Jennifer Carrera, Ph.D., with Michigan State University (MSU), talked about her experience working with a team of six Flint, Michigan, residents to develop a mobile application to advance community knowledge collection, development, and goal sharing. Carrera worked with a team of Flint residents to determine:

  • Ethical considerations in the storing and sharing of that information.
  • How best to collect desired data.
  • What information was meaningful to the community.
  • What the data means and its implications for individuals, households, and the community.

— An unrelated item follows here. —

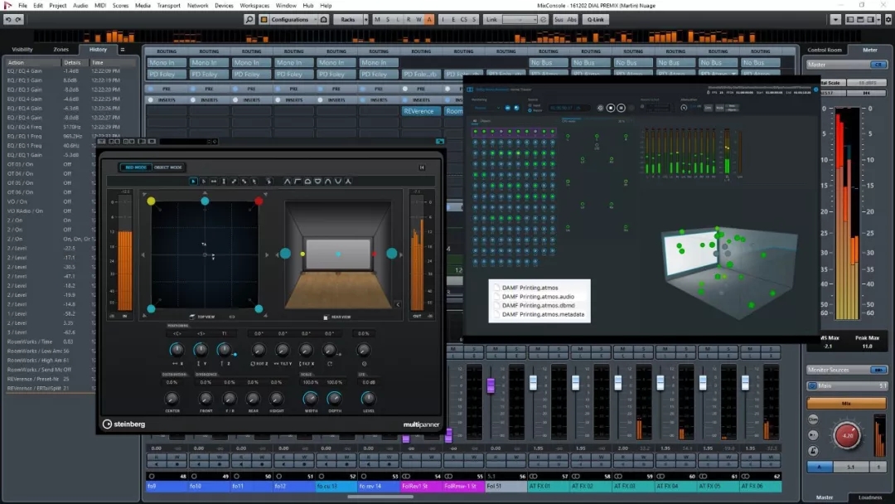Click the yellow front-left speaker in top view
This screenshot has width=895, height=504.
(x=151, y=201)
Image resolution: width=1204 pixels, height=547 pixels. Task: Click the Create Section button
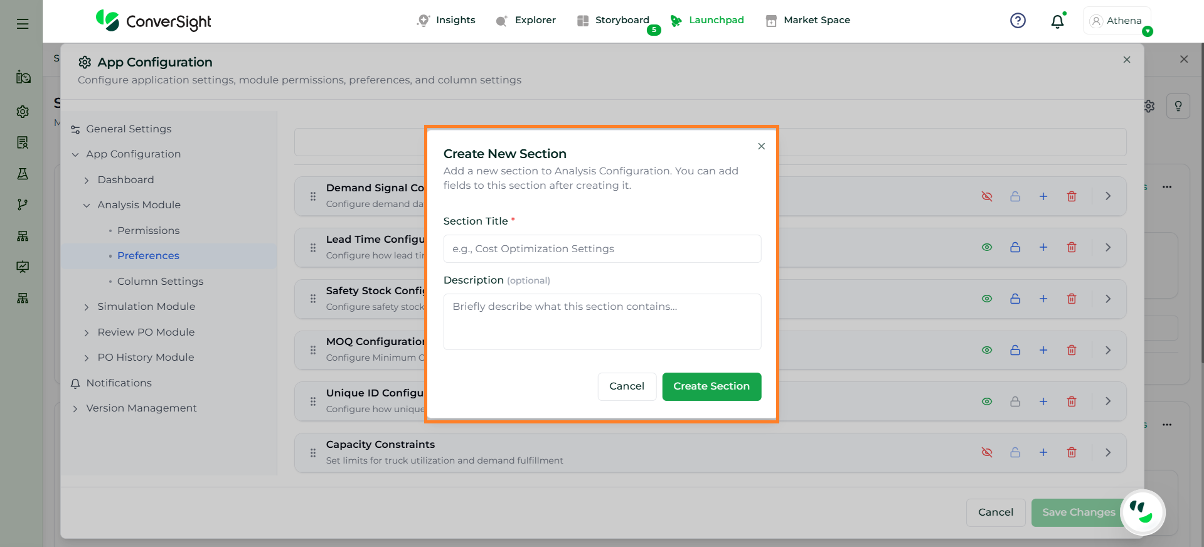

The final version of the app allowed participants to enter data, save data locally to the device, send data to Google Sheets, record location information, and save a place marker on a map. Ultimately, the process was not about producing an app with a life of its own but organizing the community through an app development process to consider knowledge production as a community.

Experts

Jennifer Carrera, Ph.D.

Jennifer Carrera, Ph.D., is an assistant professor of sociology and environmental science and policy at MSU. Her research focuses on environmental justice issues around water access and water quality, with an emphasis on low-income communities in the United States. Carrera’s research interests focus on community capacity to lead environmental health and health equity research and the pathways through which academic partners can support these research agendas. She uses a racial equity lens in considering the production and management of environmental health knowledge. Carrera is currently engaged in community based participatory research with partners in Flint, Michigan. This work considers the local knowledge of Flint residents in responding to a public health crisis and the implications that this knowledge has on the broader understanding of environmental health literacy. As an environmental sociologist, Carrera is particularly interested in advancing theoretical frames exploring racial capitalism, its impact on marginalized environments, and the ability of residents in those environments to mobilize citizenship claims to promote the wellbeing of their communities. Additionally, particularly through her environmental engineering partnerships, she is interested in increasing capacity for sympathetic academics to support the leadership directions of communities in the pursuit of community expressed needs and goals.

Jill Johnston, Ph.D.

Jill Johnston, Ph.D., is an associate professor and Director of Community Engagement in the Division of Environmental Health at USC. Her research focuses on addressing unequal exposures to harmful contaminants that affect the health of working poor and communities of color. Johnston engages in collaborations with grassroots organizations to conduct community-engaged action-oriented research at USC to support environmental justice. She works towards strong partnership with local organizations, community health promotores, policymakers, and residents to address air pollution, upstream oil and gas extraction and incompatible land use.

Nadia Pack

Nadia Pack is the program manager for CACHET, a NIEHS P30 center and a cross town partnership between the University of Illinois Chicago (UIC) and University of Chicago. Since joining UIC in 2016, Nadia has used her public health background in various research and educational community efforts, including the Illinois Department of Public Health Childhood Asthma Initiative and All of Us. She bridges collaborations with underserved communities and guides project/research implementation. Nadia obtained a B.S. from the University of Illinois at Urbana-Champaign in community health and rehabilitation studies with a minor in interdisciplinary aging, she is currently pursuing a master’s degree in epidemiology with a focus on environmental health.